When a person is upset they become less aware of their environment and can have a harder time to follow instructions. Imagine a mother thinking their child, or loved one, as in danger and being terrified. Maybe they have been severely abused.

In that example, she might not be speaking rationally, and indeed be loud and very emotional. By establishing yourself as someone who has heard her pleas for help, by properly acknowledging her, she can feel more secure in that someone understands her situation and is there to help.

Simply demanding that she calms down is not showing that you understand her situation, in fact will do the opposite. Again a proper acknowledgement is key.

What is a proper acknowledgment?

If someone were to say they can’t find where they parked their car, that is (usually) a less threatening situation than, for example, a loved one being in danger. The key is to match their emotion when they tell you what is wrong. My one year old daughter is missing, she might be dead!! Would not be answered with a calm Thank you for telling me. What is your name?

It should be answered in kind matching her emotions, more like a sincere Oh that’s terrible! What happened!? Makes her feel you realize the seriousness of her situation, that you can be an ally and not an enemy to her.

This is the whole trick of giving a proper acknowledgment, matching the reality of person you are acknowledging. If someone said The lion ate her! you would not normally ask what her name was.

Storming in demonstrating an attitude of I MUST control everything and anything could be very useful in a military conflict where weapons are live. Not so much in a civilian environment where people are still human and where a level of measured control is very useful.

This does not mean you cannot gain control, it is how you go about getting it.

A calm demeanor and voice does communicate that you are an able person. The ideal way to control someone is to get in communication and then with certainty and a calm and collected voice announcing your intentions. All while paying close attention to each persons indicators. Do they look like they actually heard you, do they have a bewildered look on their face, or look like they did not even listen, much less understood you.

A key thing to be able to ask in a proper way is to actually care about the person. Everybody can tell if a person cares about them. It is in the voice, in the attitude and physical demeanor. Realize that in the end everyone is just a human, maybe someone who lost their way, got in way over their head. If you care that that person is cared for as you would like your own family members to be cared for, then it will greatly improve your ability to effectively control any situation.

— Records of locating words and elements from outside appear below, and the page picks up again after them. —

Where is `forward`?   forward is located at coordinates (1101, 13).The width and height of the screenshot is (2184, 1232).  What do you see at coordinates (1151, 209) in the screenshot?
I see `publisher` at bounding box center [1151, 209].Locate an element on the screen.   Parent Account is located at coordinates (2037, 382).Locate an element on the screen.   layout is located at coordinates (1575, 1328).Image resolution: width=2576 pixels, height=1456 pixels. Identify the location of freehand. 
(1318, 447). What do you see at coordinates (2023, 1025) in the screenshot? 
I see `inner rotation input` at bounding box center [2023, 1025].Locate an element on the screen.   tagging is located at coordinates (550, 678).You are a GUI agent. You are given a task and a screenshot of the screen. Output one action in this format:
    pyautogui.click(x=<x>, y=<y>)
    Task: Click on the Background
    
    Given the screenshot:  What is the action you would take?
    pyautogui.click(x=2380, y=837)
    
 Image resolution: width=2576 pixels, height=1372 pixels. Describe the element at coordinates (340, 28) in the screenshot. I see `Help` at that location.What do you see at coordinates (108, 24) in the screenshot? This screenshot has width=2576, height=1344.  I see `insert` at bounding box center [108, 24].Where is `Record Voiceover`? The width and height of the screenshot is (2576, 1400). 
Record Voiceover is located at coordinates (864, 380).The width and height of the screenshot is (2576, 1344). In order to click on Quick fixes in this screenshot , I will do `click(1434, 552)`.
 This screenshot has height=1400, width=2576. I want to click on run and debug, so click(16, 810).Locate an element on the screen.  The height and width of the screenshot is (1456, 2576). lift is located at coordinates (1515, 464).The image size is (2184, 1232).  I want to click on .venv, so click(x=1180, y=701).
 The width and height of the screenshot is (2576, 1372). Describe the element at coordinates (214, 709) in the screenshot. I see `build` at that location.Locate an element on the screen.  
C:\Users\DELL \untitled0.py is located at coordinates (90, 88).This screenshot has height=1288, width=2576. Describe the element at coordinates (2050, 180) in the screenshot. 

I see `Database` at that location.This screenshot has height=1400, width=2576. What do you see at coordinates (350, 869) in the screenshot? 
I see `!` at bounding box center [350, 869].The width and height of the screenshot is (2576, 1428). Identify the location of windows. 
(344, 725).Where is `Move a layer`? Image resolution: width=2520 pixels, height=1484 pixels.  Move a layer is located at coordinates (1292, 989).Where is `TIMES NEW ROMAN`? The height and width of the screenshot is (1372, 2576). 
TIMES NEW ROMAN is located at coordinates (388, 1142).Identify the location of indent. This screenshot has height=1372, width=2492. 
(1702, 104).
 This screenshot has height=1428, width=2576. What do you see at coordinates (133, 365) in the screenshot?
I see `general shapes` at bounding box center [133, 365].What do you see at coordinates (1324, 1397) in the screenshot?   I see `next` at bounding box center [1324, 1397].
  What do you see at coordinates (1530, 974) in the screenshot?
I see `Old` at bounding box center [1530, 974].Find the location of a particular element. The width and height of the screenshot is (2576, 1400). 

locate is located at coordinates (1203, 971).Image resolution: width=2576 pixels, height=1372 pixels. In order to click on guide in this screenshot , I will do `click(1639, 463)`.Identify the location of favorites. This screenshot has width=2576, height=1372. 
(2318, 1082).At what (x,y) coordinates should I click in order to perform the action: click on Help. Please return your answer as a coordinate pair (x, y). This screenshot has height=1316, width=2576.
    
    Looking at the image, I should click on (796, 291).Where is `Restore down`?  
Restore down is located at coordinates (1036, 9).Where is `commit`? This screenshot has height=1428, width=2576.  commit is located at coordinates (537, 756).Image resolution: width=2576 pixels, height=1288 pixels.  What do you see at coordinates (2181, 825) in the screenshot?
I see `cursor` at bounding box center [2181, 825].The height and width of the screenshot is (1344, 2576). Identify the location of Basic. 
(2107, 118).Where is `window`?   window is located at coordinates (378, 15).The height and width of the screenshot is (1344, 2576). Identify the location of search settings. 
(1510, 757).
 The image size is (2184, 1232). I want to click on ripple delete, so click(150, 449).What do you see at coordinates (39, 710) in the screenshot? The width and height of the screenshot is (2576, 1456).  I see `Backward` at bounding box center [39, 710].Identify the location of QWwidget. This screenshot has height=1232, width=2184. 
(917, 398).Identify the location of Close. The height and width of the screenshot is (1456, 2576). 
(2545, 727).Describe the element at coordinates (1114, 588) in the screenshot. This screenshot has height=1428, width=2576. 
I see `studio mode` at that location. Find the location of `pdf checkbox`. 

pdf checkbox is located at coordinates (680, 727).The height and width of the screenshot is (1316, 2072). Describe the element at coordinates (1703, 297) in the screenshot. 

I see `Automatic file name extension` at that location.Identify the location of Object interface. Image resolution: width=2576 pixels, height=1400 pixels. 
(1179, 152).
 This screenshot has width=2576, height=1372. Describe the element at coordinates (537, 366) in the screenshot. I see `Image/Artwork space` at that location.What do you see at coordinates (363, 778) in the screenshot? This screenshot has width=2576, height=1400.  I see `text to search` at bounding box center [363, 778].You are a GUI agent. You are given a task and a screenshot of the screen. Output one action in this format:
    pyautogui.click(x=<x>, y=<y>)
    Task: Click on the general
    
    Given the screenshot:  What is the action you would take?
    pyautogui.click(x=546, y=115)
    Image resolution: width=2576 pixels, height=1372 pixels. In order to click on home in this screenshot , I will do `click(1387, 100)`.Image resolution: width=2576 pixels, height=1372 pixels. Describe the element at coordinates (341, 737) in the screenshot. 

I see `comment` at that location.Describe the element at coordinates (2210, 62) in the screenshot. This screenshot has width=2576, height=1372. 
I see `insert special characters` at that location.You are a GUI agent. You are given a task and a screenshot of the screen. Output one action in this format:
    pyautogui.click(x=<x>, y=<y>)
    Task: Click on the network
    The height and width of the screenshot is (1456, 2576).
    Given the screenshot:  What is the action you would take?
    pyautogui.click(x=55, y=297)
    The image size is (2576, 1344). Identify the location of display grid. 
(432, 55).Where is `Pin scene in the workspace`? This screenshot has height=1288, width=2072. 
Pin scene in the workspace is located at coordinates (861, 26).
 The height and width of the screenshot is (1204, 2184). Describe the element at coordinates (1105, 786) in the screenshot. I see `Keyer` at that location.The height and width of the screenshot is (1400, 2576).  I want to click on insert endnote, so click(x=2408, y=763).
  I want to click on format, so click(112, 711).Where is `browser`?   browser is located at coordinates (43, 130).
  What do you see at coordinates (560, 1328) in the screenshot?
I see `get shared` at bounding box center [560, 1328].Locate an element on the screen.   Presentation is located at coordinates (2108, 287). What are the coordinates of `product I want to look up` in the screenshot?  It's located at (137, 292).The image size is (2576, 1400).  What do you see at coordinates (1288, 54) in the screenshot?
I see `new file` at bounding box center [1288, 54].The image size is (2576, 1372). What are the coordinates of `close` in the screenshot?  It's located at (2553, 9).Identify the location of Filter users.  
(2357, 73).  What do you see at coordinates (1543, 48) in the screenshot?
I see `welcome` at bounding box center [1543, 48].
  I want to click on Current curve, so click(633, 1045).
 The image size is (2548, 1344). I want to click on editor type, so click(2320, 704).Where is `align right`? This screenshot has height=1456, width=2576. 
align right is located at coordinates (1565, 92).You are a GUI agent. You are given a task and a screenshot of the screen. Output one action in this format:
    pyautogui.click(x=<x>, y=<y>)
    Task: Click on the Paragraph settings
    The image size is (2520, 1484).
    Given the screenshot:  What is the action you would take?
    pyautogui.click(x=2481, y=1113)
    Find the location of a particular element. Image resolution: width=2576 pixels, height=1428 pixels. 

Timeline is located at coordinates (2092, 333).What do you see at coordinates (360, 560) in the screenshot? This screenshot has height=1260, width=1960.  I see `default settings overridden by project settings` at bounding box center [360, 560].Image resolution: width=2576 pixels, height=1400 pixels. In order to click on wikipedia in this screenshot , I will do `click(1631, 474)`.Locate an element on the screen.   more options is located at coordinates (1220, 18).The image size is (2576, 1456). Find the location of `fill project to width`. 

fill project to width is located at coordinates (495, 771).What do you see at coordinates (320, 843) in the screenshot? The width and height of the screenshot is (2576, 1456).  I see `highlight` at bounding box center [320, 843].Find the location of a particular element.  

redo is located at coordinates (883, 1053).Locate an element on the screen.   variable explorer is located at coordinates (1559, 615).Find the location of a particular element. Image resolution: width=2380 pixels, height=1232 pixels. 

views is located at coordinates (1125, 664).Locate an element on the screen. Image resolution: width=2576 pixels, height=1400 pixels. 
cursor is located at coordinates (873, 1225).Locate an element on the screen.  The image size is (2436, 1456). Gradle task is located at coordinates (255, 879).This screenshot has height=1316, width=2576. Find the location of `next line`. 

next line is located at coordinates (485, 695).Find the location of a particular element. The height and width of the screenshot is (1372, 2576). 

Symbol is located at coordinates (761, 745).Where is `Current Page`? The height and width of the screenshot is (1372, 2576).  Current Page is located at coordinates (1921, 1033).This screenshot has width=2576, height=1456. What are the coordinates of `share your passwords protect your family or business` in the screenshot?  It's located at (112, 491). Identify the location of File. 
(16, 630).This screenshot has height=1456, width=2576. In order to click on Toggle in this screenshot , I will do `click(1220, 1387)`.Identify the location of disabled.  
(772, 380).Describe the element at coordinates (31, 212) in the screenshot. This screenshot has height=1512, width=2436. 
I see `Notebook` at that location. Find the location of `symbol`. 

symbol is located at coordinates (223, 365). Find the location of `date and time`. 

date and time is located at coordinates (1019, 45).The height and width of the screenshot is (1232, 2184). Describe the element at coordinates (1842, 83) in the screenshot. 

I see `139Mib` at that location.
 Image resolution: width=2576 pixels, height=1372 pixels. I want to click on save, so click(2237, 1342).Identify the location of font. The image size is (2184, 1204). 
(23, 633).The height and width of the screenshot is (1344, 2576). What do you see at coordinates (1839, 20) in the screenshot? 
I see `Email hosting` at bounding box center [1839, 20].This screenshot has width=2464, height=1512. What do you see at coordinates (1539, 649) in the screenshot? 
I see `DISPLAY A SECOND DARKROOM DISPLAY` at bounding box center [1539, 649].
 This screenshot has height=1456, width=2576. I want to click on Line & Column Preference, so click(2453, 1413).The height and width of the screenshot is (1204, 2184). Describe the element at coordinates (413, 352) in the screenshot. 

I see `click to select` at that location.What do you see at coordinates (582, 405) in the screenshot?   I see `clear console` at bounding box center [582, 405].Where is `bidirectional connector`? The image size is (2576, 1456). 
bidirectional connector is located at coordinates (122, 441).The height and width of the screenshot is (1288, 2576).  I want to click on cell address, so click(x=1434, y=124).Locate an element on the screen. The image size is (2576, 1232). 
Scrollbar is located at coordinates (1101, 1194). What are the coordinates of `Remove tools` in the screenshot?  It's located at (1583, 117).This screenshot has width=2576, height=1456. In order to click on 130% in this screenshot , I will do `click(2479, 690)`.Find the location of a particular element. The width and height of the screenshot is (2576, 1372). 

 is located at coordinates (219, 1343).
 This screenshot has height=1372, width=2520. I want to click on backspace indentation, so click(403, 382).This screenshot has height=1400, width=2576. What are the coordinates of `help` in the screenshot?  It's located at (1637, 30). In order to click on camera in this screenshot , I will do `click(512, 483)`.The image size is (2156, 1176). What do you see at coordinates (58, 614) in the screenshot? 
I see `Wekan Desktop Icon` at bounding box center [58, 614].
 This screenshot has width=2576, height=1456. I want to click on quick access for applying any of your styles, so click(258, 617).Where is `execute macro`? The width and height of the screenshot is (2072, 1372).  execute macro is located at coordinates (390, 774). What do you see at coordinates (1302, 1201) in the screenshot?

If you don’t know what they went through before your arrival it would be a great idea to find out from each person what has happened, and properly acknowledging each person. This does not have to mean that you agree with anything, but that you UNDERSTAND. You must come across as a neutral party.

You should practice acknowledging each other where one person act like the subject and the other as the newly on the scene officer. Make up something and be that irate person, maybe someone that you have observed and BE that person. Don’t dramatize just for the hell of it but do it in a realistic way as you would expect a real person would. Make up different scenarios and act them out.

This ack will become one of your strongest tools on your tool belt. I used to have the operator at a company I worked, transfer all upset customer calls to me. Using the above ack I’ve resolved many situations from becoming a situation and have everyone satisfied that a proper solution was found.

It has the added benefit that you will gain a better understanding of what is going on with each person and can deescalate situations easier. Mindless control has limited workability but is never as effective.

When a person understands what you are doing and why, they may not be like it but it helps them in controlling themselves better, all to your benefit.